In cases involving restaurants allegedly violating the rights of McDonald’s workers who engaged in protests, General Counsel Richard Griffin found that the parent company should be considered a employer, along with the restaurant owners involved. If the parties in the disputes can’t reach a settlement, McDonald’s will be held jointly responsible, the NLRB said today in a statement.
The move was celebrated by labor groups, while retail organizations said the “outrageous” decision threatens an economic system that employs millions of Americans. If upheld, the determination would bring McDonald’s to the table during collective bargaining, which would make forming a union more attractive to workers, said Wilma Liebman, a former chairman of the NLRB. McDonald’s and other chains also may have to step up its policing of franchises and spend more money monitoring stores to prevent labor infractions.
“The last thing this economy needs is decisions like this which merely serve to stall job growth and diminish much needed capital investment,” David French, senior vice president for government relations at the National Retail Federation, said in a statement. “The very people the NLRB was established to protect -- American workers -- may be the ultimate losers in this decision.”
McDonald’s U.S. restaurants are 90 percent owned by franchisees. They pay a percentage of their sales to the parent company, which manages the brand and image. McDonald’s, which will challenge the ruling, has said it has a hands-off role when it comes to store employees.
Now the company can no longer say that working conditions aren’t its responsibility, said Micah Wissinger, an attorney at Levy Ratner who brought charges to the NLRB on behalf of workers in New York City.

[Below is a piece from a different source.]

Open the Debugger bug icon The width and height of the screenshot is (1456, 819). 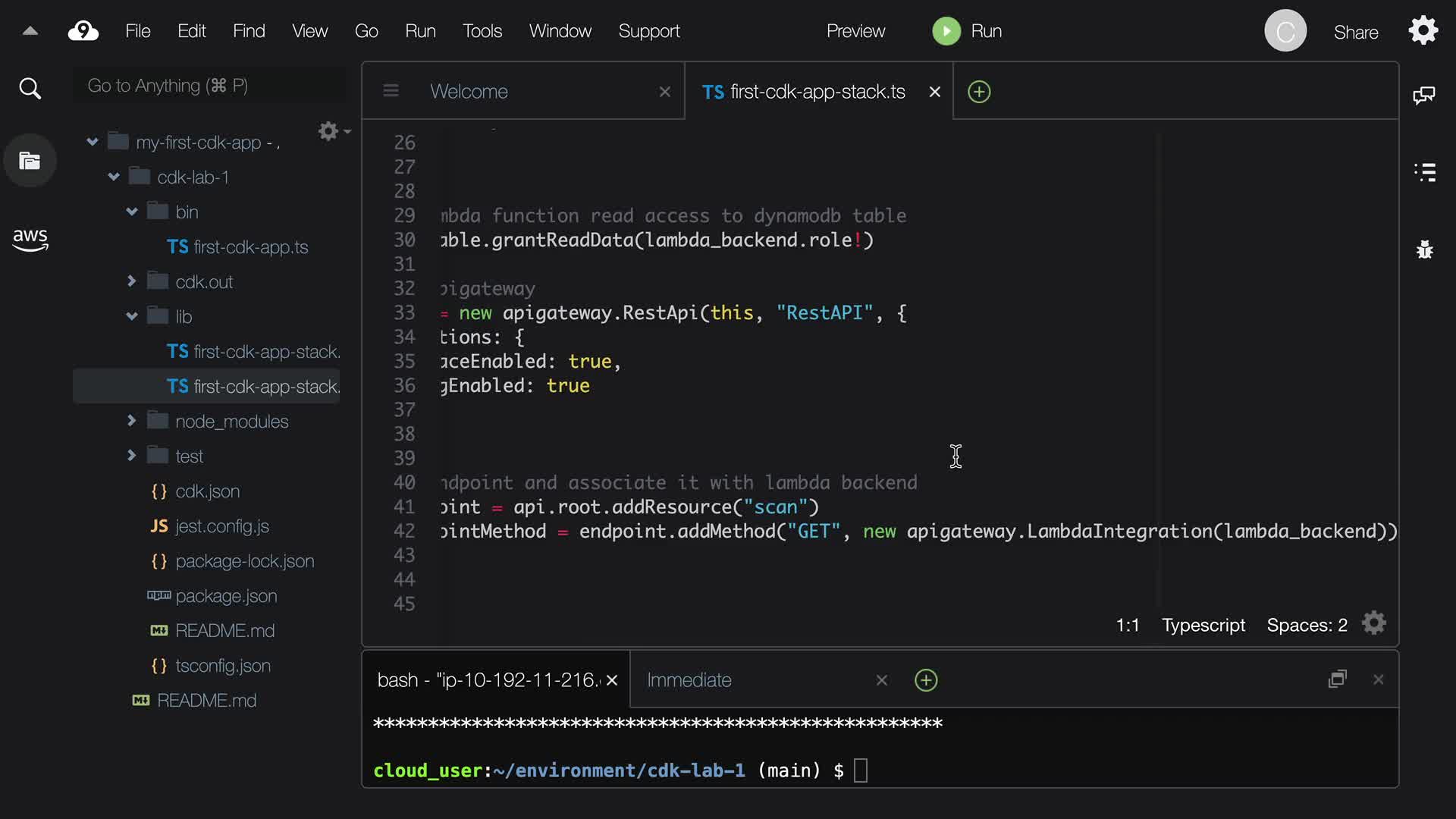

That means unions will have more power in negotiating with the fast-food chain.
“There really is no doubt who is in charge,” he said on a conference call.
With allegations of unfair labor practices, McDonald’s would bear partial responsibility for the conditions and be responsible for any remedy, said Liebman, who has advised the Service Employees International Union on joint-employer issues.
Griffin’s decision stemmed from cases in which employees claimed McDonald’s fired or suspended them for joining labor unions. By including the company in their charges, the workers said the corporate parent should be held responsible for the actions of individual restaurants.
McDonald’s, based in Oak Brook, Illinois, said the decision would unfairly change the rules for thousands of small businesses, along with other corporations that rely on franchising.
“This decision to allow unfair labor practice complaints to allege that McDonald’s is a joint employer with its franchisees is wrong,” Heather Smedstad, the restaurant chain’s senior vice president of human resources, said in a statement. “McDonald’s will contest this allegation in the appropriate forum.”
Worker groups say that McDonald’s monitors store employees more closely than it contends.
Richard Eiker, who mops floors and does other maintenance work at a McDonald’s in the Kansas City, Missouri, area, said company executives keep close tabs on how franchises operate, visiting as often as six times a year. He said on a conference call that he hoped the decision will make it easier for workers to win higher wages.
McDonald’s is under increasing pressure to raise wages amid national protests and strikes. On May 21, the day before McDonald’s annual meeting, fast-food workers protested at the company’s headquarters. McDonald’s told most of its 3,200 headquarters employees to stay home to avoid the demonstration and heavy traffic.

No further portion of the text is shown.